Devido ao mal tempo, um voo que partia do Rio de Janeiro para São Paulo pousa em Belo Horizonte, onde os passageiros precisam esperar para embarcar na manhã seguinte. É no hotel em que ficarão que Bruno (Caio Blat) e Amanda (Letícia Colin) se conhecem e passam a noite juntos, porém no dia seguinte o carioca pega um voo logo cedo e se desencontram.
Já em Sampa o moço procura a paulista – que acabou de ser promovida na agencia de publicidade em que trabalha – e acabam intensificando a relação entre eles. Desse ponto em diante acompanhamos a manobra entre relacionar-se a distância e equilibrar a vida profissional e todo o cursor do mundo que não pode mudar quando se está apaixonado.

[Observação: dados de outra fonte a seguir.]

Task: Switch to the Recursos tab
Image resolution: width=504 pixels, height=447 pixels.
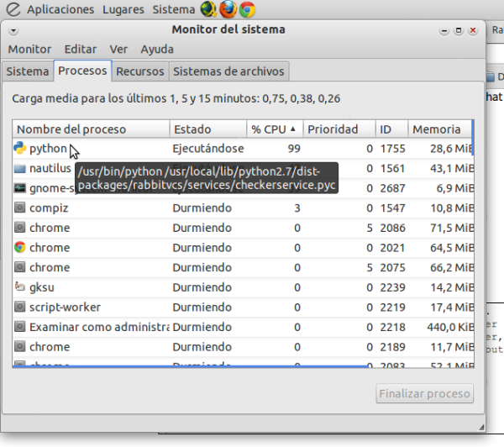Action: point(139,71)
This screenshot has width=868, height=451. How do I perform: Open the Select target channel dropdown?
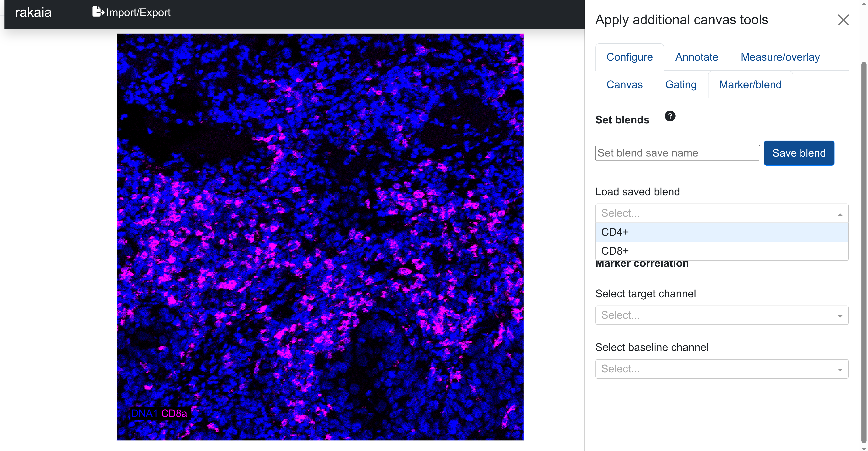pos(721,315)
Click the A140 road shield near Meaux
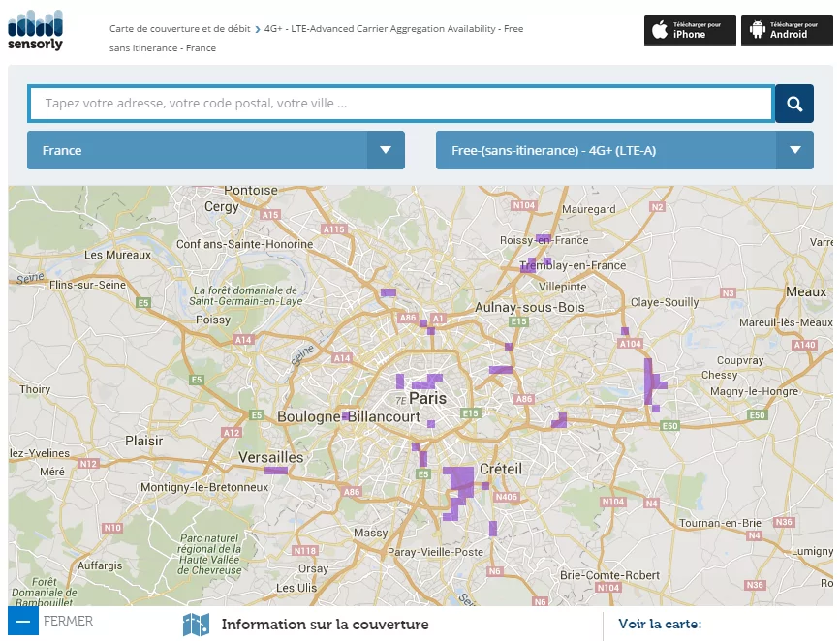This screenshot has height=641, width=840. tap(803, 345)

Com uma criatividade cuidadosa, a diretora Julia Rezende apresenta duas cidades repletas de “pré-conceitos” e é sensível ao recolorir ou afirmar o que imaginamos delas. Ainda que reforçando essa ideia errônea do paulista pilhado e o carioca “viajadão” captura-se bem o tempo psicológico em que somos programados a respeitar. O roteiro que teve como base “Amor Líquido” de Zygmunt Bauman não subestima quem assiste. A saudade é presente no contexto em que aqueles personagens estão inseridos, mas a trama não caminha em círculos com isso. A principal discussão abordada é essa fuga da realidade que o chamado tempo moderno nos situa, conexão que não aproxima. A possibilidade de conversar a todo instante independente do estar e a falsa sensação de proximidade enquanto caminhamos para uma dificuldade de demonstrar sentimentos e vulgarizar o que é o encontro.
A trilha sonora (que conta com nomes como Rodrigo Amarante, Thiago Pethit entre outros) ocupa o lugar do narrador fazendo uma ambientação das sensações pelo meio sonoro, é um filme que nos pega pela fala, o sotaque canta e colore mais do que qualquer canção – com exceção de Caio Blat, que deixou a desejar nesse quesito -. Se o ator peca na entonação ganha na leveza e descontração, é de uma tranquilidade incômoda de quem realmente não se importa com o dia de amanhã. Já Letícia Colin tem ritmo, apesar dessa necessidade de demonstrar o paulista como um chato sempre mal humorado ou pronto para um super happy hour, impossível não se identificar com essa falta de paciência que não é por mal, mas é o tempo todo.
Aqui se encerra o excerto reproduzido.